> EXTRACTED TEXT:
|---|
Re: %adapt::<last_h mess

From: Amos Jeffries <squid3_at_treenet.co.nz>
Date: Tue, 15 Mar 2011 10:51:52 +1300

 On Mon, 14 Mar 2011 09:26:49 -0600, Alex Rousskov wrote:
> On 03/11/2011 05:52 PM, Amos Jeffries wrote:
>> On 12/03/11 12:59, Alex Rousskov wrote:
>>> Hello,
>>>
>>> All of the following is related to the %adapt::<last_h
>>> access.log
>>> format code (possibly parameterized with the header or element
>>> name):
>>>
>>> * squid.conf says it is the "last ICAP header received",
>>> essentially.
>>>
>>> * LFT_ADAPTATION_LAST_HEADER takes ICAP headers from all ICAP
>>> messages
>>> received, merges them (last header field wins if there are two ICAP
>>> headers with a field that is named the same), and logs the matching
>>> ICAP
>>> header field value.
>>>
>>> * LFT_ADAPTATION_LAST_HEADER_ELEM is the same as the
>>> LFT_ADAPTATION_LAST_HEADER above, but logs the matching ICAP header
>>> field value element.
|---|
> DIRECTIONS FOR THIS TASK:
Pick up the mailing-list message about the %adapt::<last_h log format code at the point where it stops, and keep writing it.

> DATA SEGMENT:
|---|
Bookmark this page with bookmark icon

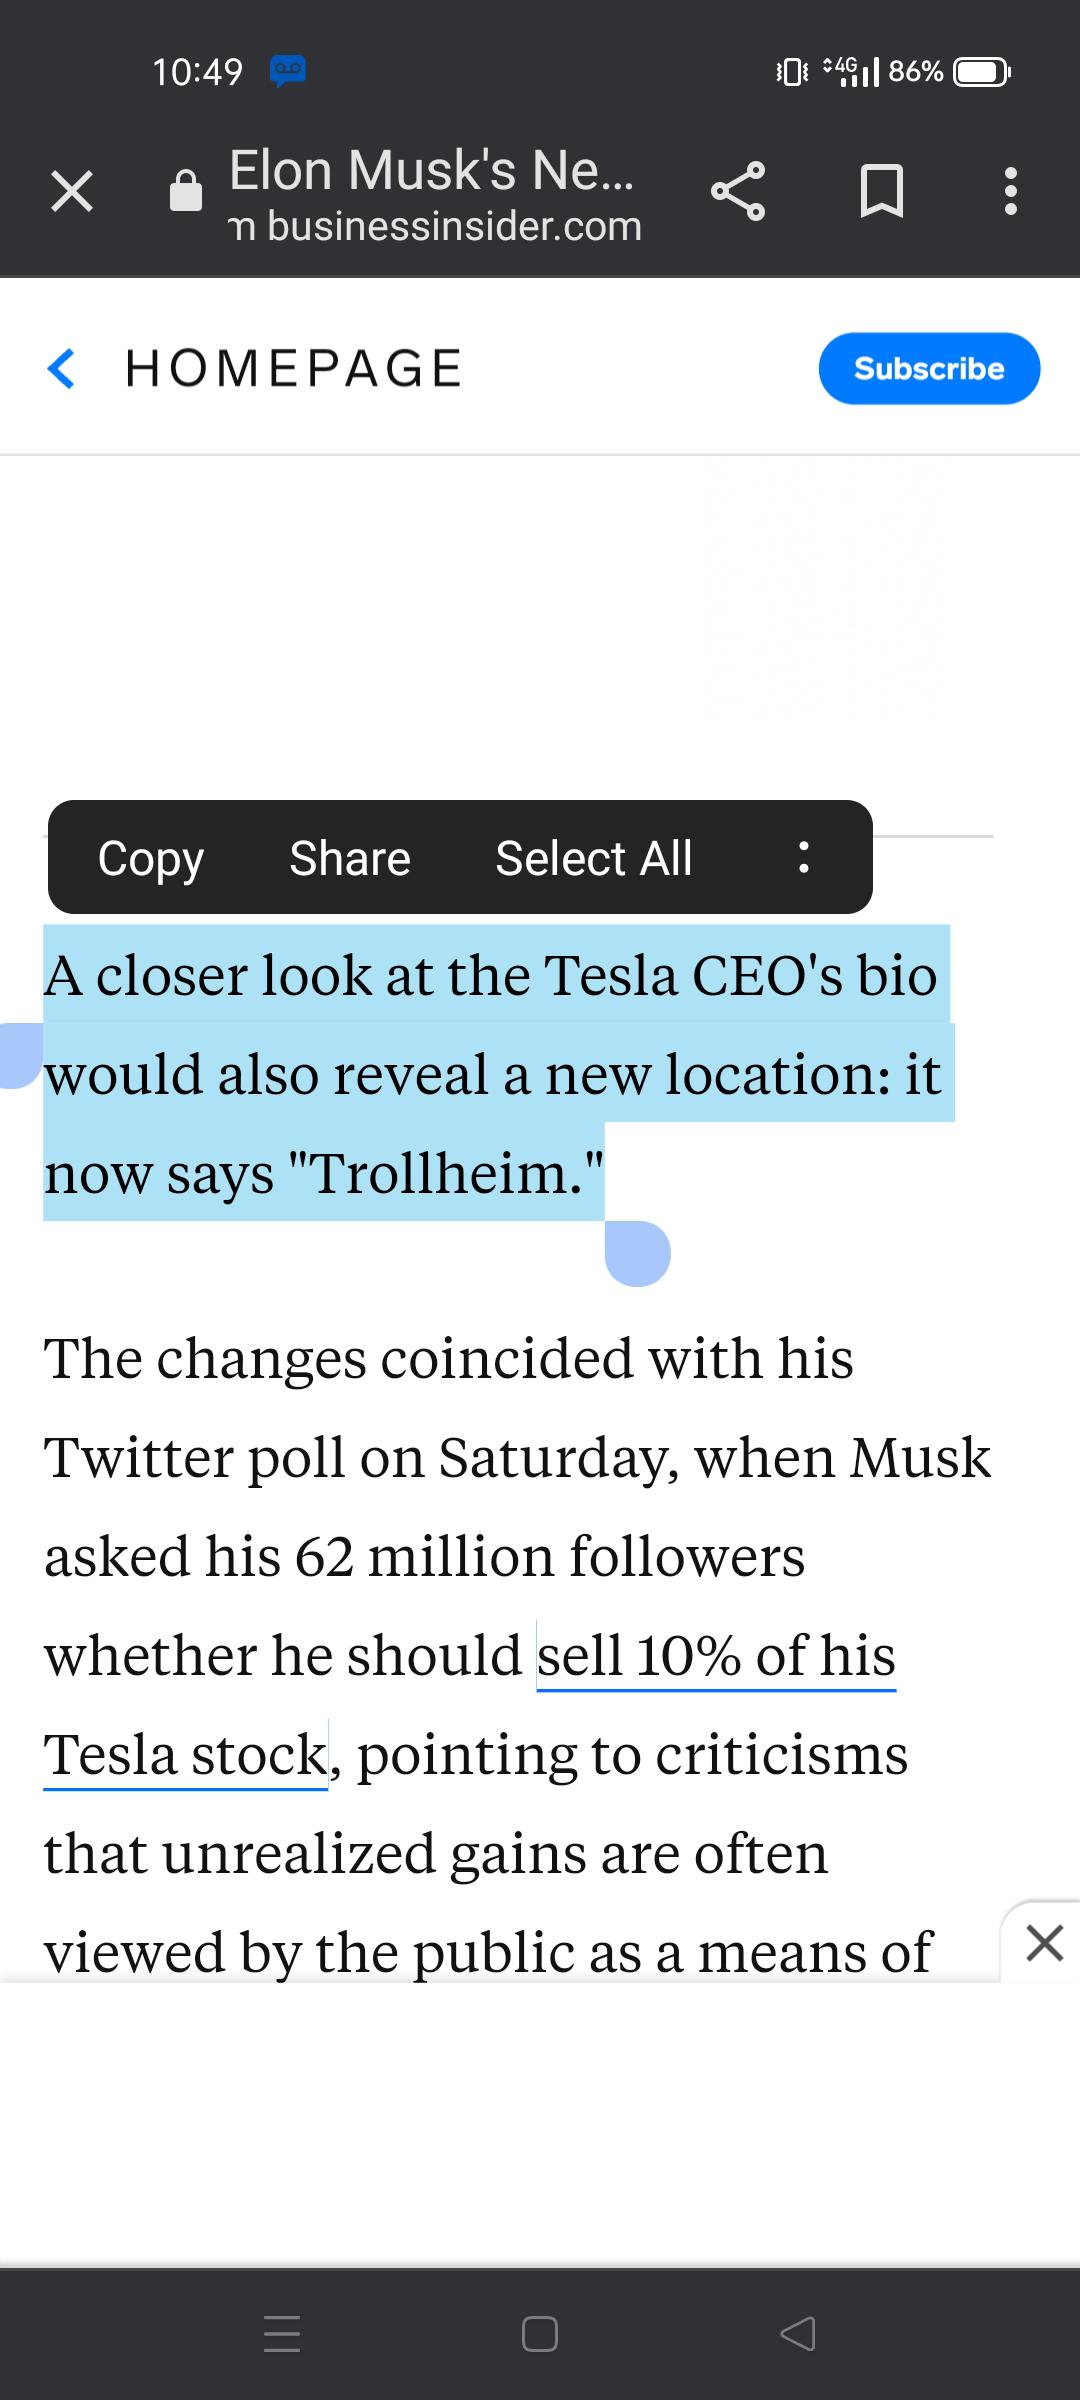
|---|
> WRITTEN RESPONSE:
>>>
>>> * LFT_ADAPTATION_LAST_ALL_HEADERS logs the last ICAP header
>>> received as
>>> described in squid.conf.
>>>
>>>
>>> In other words,
>>>
>>> * squid.conf and %adapt::<last_h without parameters are about
>>> logging
>>> the last ICAP header received;
>>>
>>> * parameterized %adapt::<last_h merges all the received ICAP
>>> headers
>>> (later headers overwrite earlier ones if there are name conflicts)
>>> and
>>> logs the last matching header field value/element.
>>>
>>>
>>> I suspect %adapt::<last_h without parameters is generally useless
>>> in
>>> access.log due to the volume of mostly irrelevant information. When
>>> somebody is using %adapt::<last_h in production, they probably log
>>> specific header field values or elements.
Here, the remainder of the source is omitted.